I’ve decided that I won’t press publish on this post until I’m safely ensconced in the back of the transfer service’s car enroute to the Gourmet Garden bloggers' conference in Noosa. So many things can derail my departure between now and then, I daren’t send this post into the ether for fear I’ll jinx myself.
I’m looking forward to the conference – I can't wait to hear from the impressive speakers they've lined up for us. I’m also looking forward to spending a few days in the company of people who appreciate it is completely necessary to photograph food before eating it.
The cook off will take place on Friday morning. In complete contrast to my preparation for the last round, I have only made my final cook off recipe once. Fingers crossed I can think on my feet when the pressure is on!
Coriander and Carrot Bread
Ingredients:
300ml carrot juice (room temperature)
2 tbs olive oil
450g strong white flour (sometimes called bread flour)
2 teaspoon salt
3 tbs Gourmet Garden coriander paste (or 4 tablespoon fresh coriander finely chopped)
1 tablespoon dried milk powder
1 ½ teaspoon instant dried yeast
egg white + 1 tbs cold water for glazing
Method:
Combine the flour, yeast, salt and milk powder and mix well. Make a well in the centre of the flour mix and add the carrot juice. Mix with a wooden spoon until combined, then use your hands to bring the mix together to form a dough.
Turn the dough out on a floured surface and knead for 8 – 10 minutes or until the dough is smooth and elastic. Shape the dough into a ball and place in a clean, lightly oiled bowl. Cover the bowl with glad wrap and leave in a warm place for 45-60 minutes or until doubled in size.
Preheat oven to 200°C
Turn the dough out again onto a lightly floured surface and knead lightly for 2 -3 minutes of until smooth. Shape the dough into a loaf and place on a tray lined with baking paper. Stand in a warm place for 30 minutes or until doubled in size.
Whisk together the egg white and cold water and brush onto the loaf. Score the top of the loaf with a sharp knife.
Bake for 30-35 minutes or until golden brown. The loaf should sound hollow when tapped on the base. Cool on a wire rack before slicing.
I'm flying along the highway and it's dawning on me that you can do more than blog in the back of cars.
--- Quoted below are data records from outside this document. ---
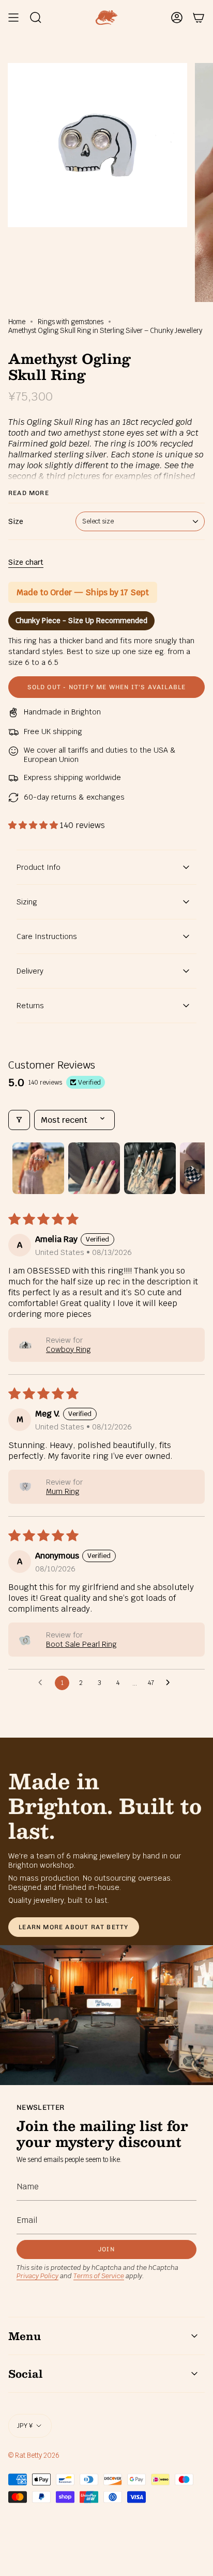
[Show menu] (13, 17)
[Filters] (19, 1120)
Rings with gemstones (70, 321)
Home (16, 321)
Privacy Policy (37, 2275)
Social (25, 2373)
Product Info (38, 867)
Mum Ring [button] (63, 1491)
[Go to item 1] (38, 1168)
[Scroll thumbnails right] (192, 1168)
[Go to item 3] (150, 1168)
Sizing (27, 902)
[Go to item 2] (94, 1168)
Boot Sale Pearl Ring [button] (81, 1644)
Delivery (30, 971)
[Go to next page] (170, 1683)
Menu (24, 2336)
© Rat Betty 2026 (33, 2455)
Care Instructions (47, 936)
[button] (34, 825)
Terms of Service (98, 2275)
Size (15, 521)
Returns (30, 1005)
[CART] (198, 17)
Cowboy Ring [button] (68, 1349)
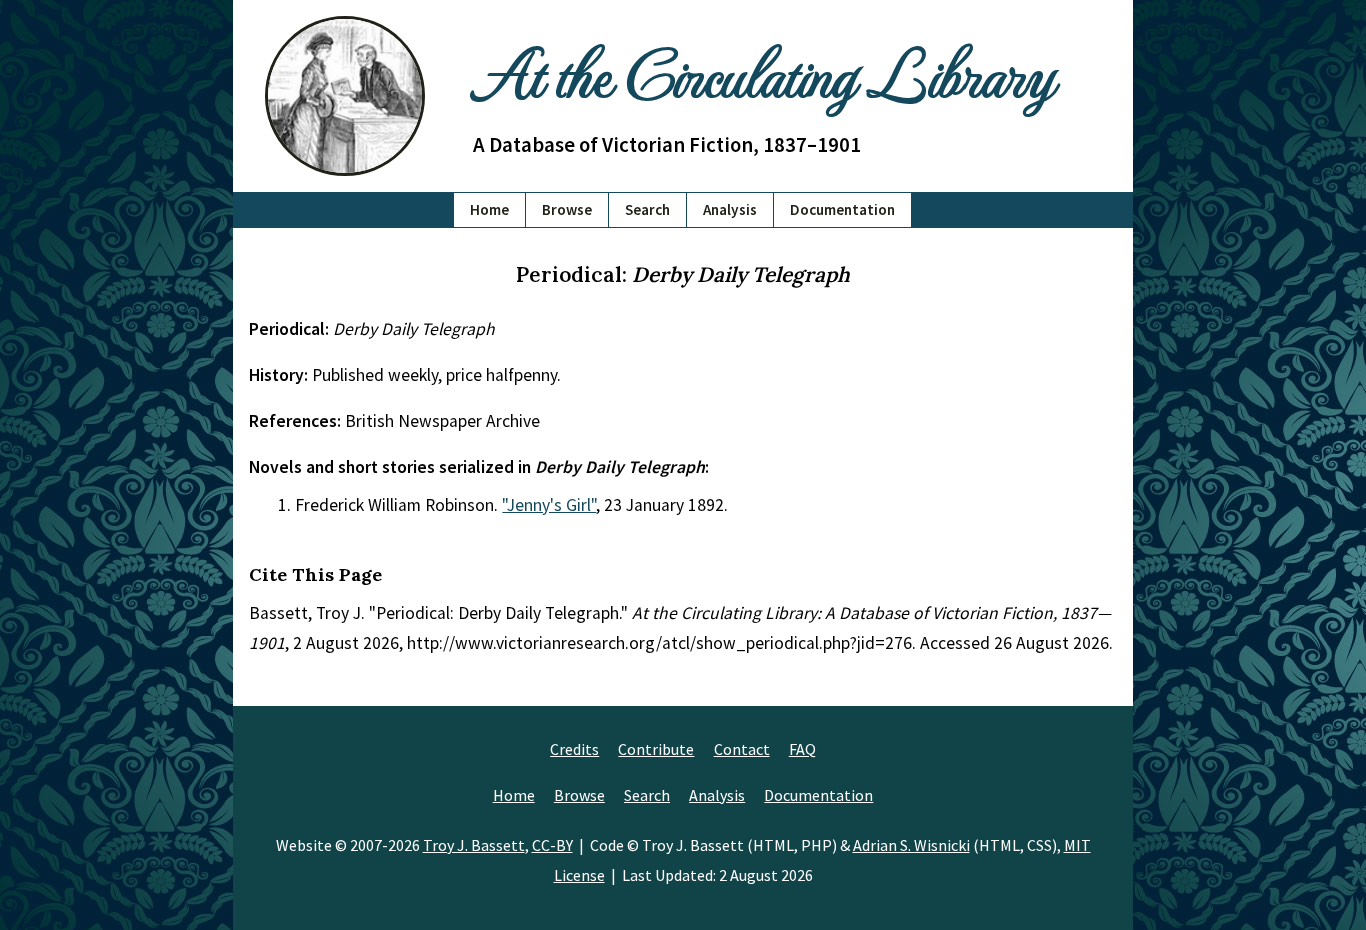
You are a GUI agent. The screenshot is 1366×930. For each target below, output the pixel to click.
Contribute (656, 749)
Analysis (730, 209)
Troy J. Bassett (474, 845)
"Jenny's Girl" (549, 505)
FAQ (802, 749)
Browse (567, 209)
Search (647, 209)
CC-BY (552, 845)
The Cooker Confessional is open:
what's the best fun you've had in the back of a car?
inspire me!
eliz a buf says
for heaven's sake, raid the mini bar FIRST. now, go have some fun with the grown-ups! xoxo, buf
cookerandalooker says
Thanks lovely. I'm feeling very fancy pants in the back of this car! 🙂
Kylez @ A Study in Contradictions says
Sounds delish! I may even be able to convince the husband to make some!
You don't want to know what my first though of something fun to do in the backseat of a car is. You wouldn't want to do it by yourself, especially with someone else driving! ;). I'm off to scrape my mind out of the gutter now!
cookerandalooker says
Lol Kylie. Congrats on being the first person brave enough to enter the confessional! 🙂
Anne @ Domesblissity says
Too R rated for such a family friendly blog as yours. LOL Great catching up Amanda! Hope you had a ball in Sydney. xx
cookerandalooker says
Thanks Anne. x
Lisa @ Greek Vegetarian says
This bread looks deliciously yum! Hope the bloggers' conference was both fascinating and informative 🙂
cookerandalooker says
It was fabulous Lisa - hope to have a post up about it today, but the kids are sick - so I'll see how I go! 🙂
Go Camping Australia Family says
I haven't had huge success with cooking my own bread,, but this is tempting enough, for me to give it another go!